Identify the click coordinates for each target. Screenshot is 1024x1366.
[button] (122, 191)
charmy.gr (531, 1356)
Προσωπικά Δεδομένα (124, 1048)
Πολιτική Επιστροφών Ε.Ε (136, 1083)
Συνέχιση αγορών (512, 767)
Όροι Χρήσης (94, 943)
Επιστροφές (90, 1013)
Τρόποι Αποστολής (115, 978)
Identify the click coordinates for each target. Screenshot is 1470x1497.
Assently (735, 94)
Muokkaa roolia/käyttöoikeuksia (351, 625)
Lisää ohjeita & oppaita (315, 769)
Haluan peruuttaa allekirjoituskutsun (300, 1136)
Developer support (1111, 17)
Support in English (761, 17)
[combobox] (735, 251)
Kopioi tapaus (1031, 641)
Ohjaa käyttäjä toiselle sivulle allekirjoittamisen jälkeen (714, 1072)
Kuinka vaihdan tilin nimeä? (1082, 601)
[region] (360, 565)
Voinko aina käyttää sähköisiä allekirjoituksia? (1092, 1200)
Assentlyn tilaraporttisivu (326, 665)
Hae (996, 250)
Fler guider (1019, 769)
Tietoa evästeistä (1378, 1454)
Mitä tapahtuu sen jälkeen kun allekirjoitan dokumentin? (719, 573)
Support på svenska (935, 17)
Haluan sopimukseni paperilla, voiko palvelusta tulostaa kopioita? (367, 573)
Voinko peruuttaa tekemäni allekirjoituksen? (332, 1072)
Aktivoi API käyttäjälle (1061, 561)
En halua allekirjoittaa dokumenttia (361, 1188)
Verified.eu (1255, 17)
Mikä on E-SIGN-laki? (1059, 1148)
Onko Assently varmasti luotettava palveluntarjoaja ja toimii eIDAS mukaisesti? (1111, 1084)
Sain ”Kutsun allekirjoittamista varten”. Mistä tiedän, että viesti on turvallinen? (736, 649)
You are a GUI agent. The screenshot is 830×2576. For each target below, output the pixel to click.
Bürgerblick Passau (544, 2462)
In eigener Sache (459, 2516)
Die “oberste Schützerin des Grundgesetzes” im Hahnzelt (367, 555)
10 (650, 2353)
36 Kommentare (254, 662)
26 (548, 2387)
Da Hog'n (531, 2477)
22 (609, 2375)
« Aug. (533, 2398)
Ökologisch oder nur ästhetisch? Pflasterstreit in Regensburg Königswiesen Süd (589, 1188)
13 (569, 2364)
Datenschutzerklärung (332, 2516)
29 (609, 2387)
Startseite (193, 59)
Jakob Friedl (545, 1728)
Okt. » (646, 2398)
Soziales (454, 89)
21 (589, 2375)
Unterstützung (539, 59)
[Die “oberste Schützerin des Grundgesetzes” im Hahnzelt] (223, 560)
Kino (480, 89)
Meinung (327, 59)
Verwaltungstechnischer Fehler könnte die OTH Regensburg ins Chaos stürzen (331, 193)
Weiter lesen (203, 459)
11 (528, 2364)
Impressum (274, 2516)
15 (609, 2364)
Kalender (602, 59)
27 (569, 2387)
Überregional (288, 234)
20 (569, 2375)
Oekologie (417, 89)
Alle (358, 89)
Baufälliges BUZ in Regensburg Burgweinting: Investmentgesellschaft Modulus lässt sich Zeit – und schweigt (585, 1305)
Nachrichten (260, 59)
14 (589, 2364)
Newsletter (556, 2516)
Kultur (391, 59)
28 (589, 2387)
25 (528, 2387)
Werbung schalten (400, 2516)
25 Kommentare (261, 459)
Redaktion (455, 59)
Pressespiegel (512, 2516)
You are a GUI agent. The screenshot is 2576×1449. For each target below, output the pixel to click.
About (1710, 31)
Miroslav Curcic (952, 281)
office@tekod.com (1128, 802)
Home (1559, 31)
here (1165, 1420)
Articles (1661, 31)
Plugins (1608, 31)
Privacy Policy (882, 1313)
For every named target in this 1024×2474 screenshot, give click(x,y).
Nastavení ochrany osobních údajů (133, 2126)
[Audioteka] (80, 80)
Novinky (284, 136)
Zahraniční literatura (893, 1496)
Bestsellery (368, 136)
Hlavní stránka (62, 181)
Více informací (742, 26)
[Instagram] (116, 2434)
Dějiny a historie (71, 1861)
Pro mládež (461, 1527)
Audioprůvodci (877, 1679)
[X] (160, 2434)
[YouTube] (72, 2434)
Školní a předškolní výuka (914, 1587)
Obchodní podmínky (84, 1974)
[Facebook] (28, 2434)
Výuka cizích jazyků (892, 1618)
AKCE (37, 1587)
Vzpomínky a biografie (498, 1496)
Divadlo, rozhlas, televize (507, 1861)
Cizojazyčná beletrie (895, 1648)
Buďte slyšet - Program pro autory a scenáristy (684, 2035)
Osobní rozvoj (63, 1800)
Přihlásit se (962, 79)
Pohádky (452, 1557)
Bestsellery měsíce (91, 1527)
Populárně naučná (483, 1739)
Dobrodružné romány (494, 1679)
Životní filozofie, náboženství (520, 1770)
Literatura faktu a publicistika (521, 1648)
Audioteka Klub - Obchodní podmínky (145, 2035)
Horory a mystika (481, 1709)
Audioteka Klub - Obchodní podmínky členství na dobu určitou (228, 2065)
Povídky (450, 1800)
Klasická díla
══════════
## Task item
All lines in the data above from the one with "13 (569, 2364)" through the one with "Meinung (327, 59)" must be repeated exactly, and no others.

## Exercise answer
13 (569, 2364)
Datenschutzerklärung (332, 2516)
29 (609, 2387)
Startseite (193, 59)
Jakob Friedl (545, 1728)
Okt. » (646, 2398)
Soziales (454, 89)
21 (589, 2375)
Unterstützung (539, 59)
[Die “oberste Schützerin des Grundgesetzes” im Hahnzelt] (223, 560)
Kino (480, 89)
Meinung (327, 59)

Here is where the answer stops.